-- WORK TO BE COMPLETED --
For the entries that follow, retype exactly the lines from the one containing "The width and" to the one containing "Select the Breakfast", inclusive, and only those. Images stay out of the copy.

-- DATA FOR REVIEW --
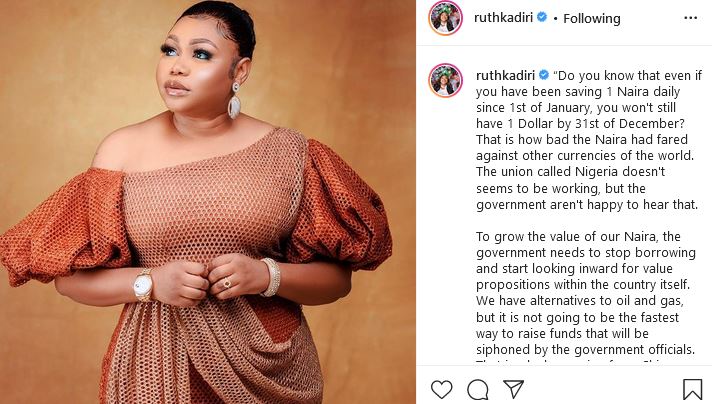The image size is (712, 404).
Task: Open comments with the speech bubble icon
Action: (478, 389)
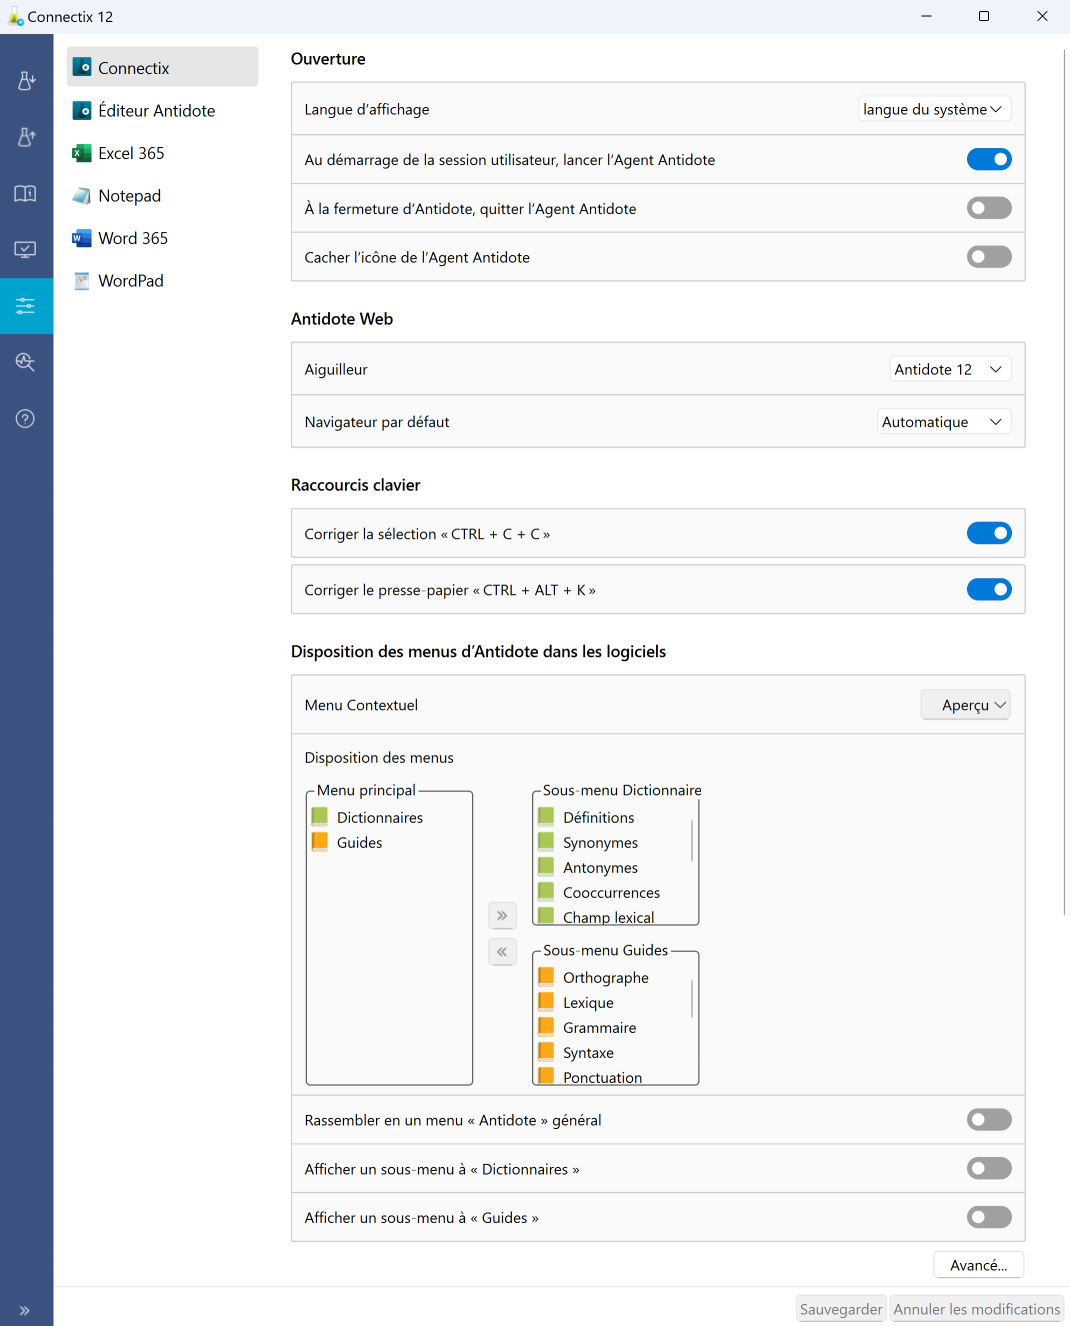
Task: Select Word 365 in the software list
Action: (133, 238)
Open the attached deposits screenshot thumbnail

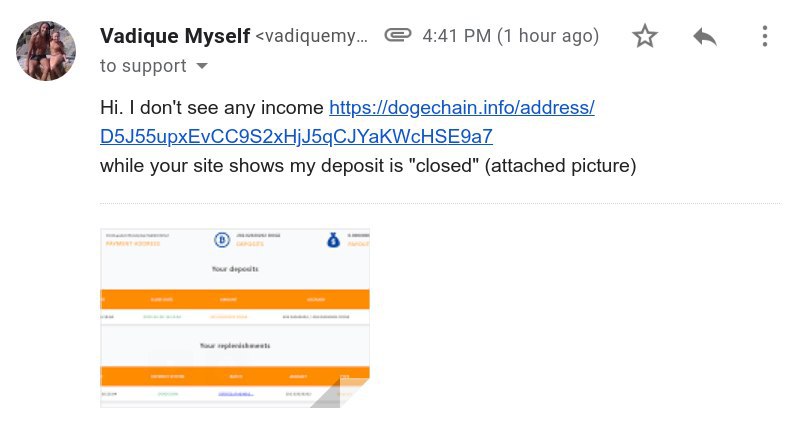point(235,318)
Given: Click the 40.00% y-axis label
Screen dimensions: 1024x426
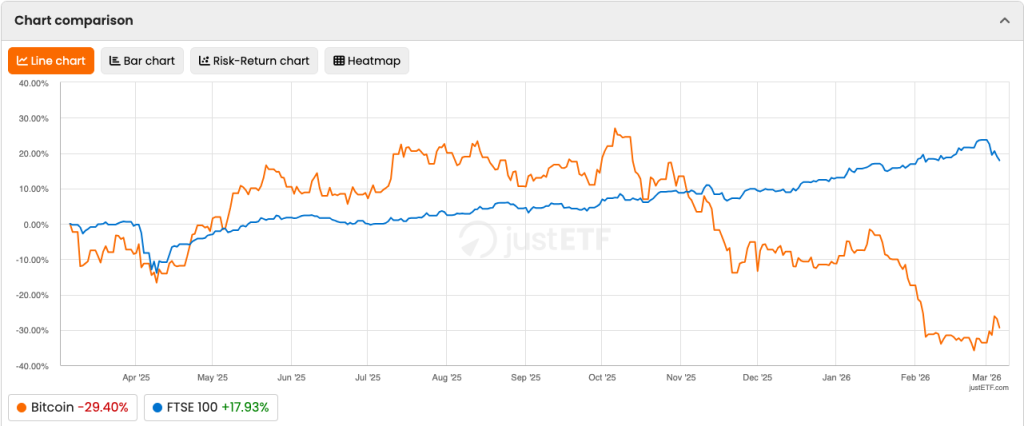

--

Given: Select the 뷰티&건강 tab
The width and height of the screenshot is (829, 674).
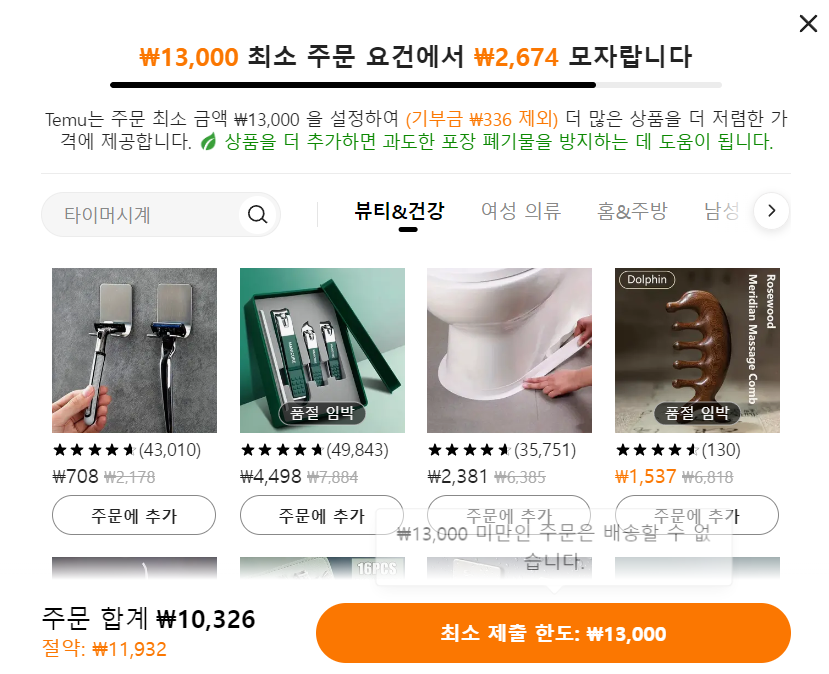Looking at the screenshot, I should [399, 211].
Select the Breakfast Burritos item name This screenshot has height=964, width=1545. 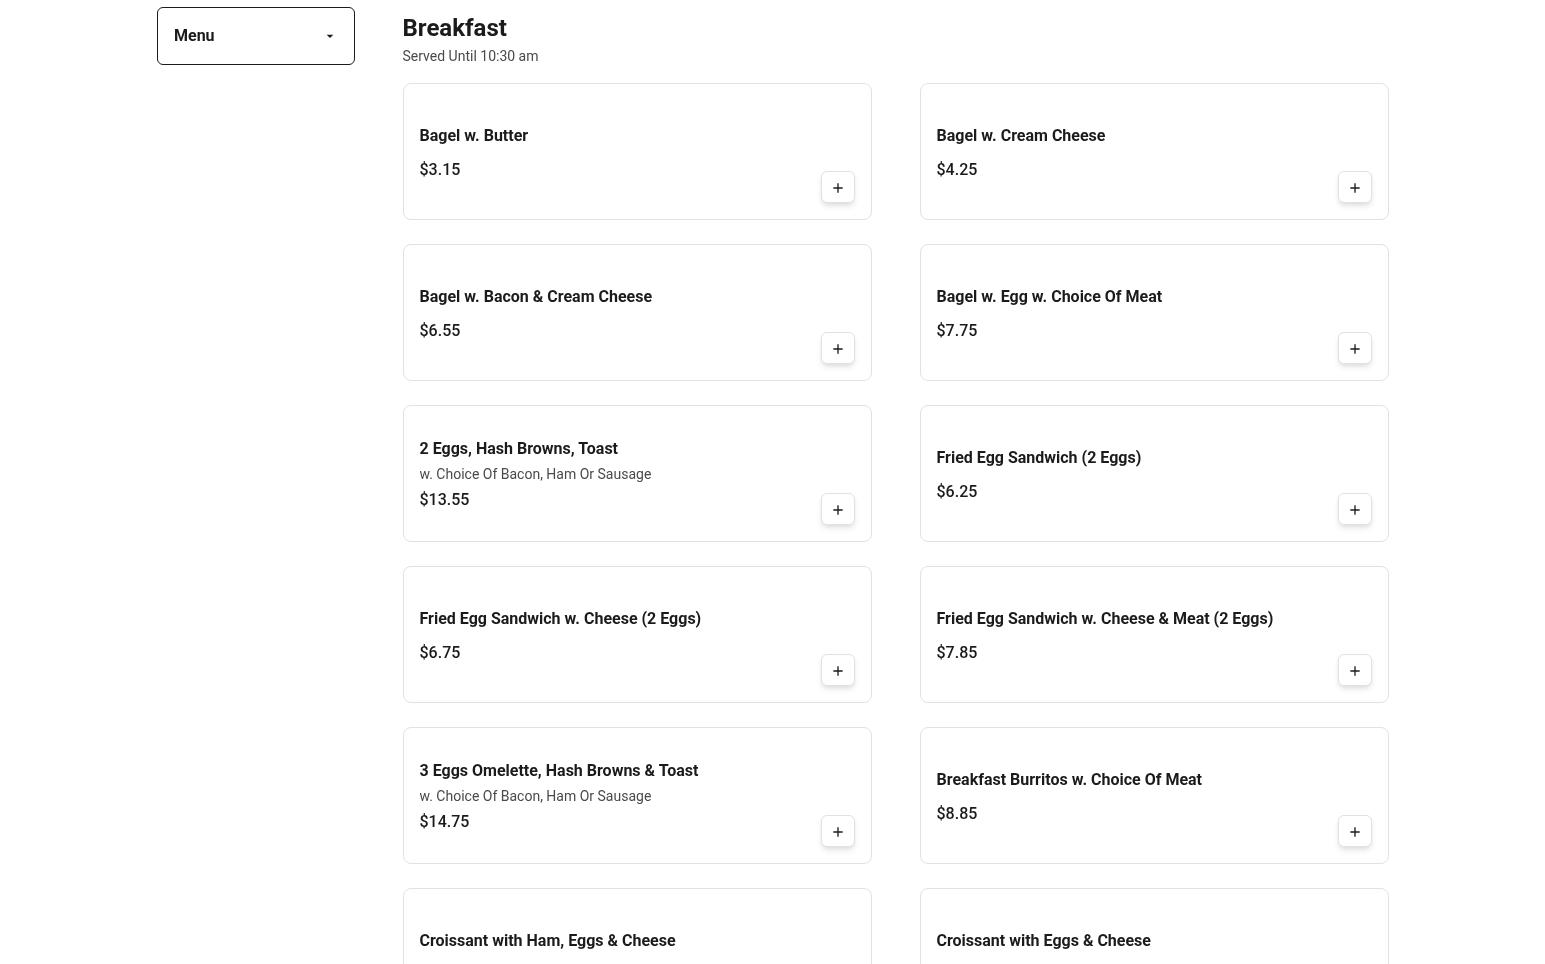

-- RESULT --
The width and height of the screenshot is (829, 674).
Looking at the screenshot, I should [399, 211].
Select the Breakfast Burritos item name This screenshot has height=964, width=1545. 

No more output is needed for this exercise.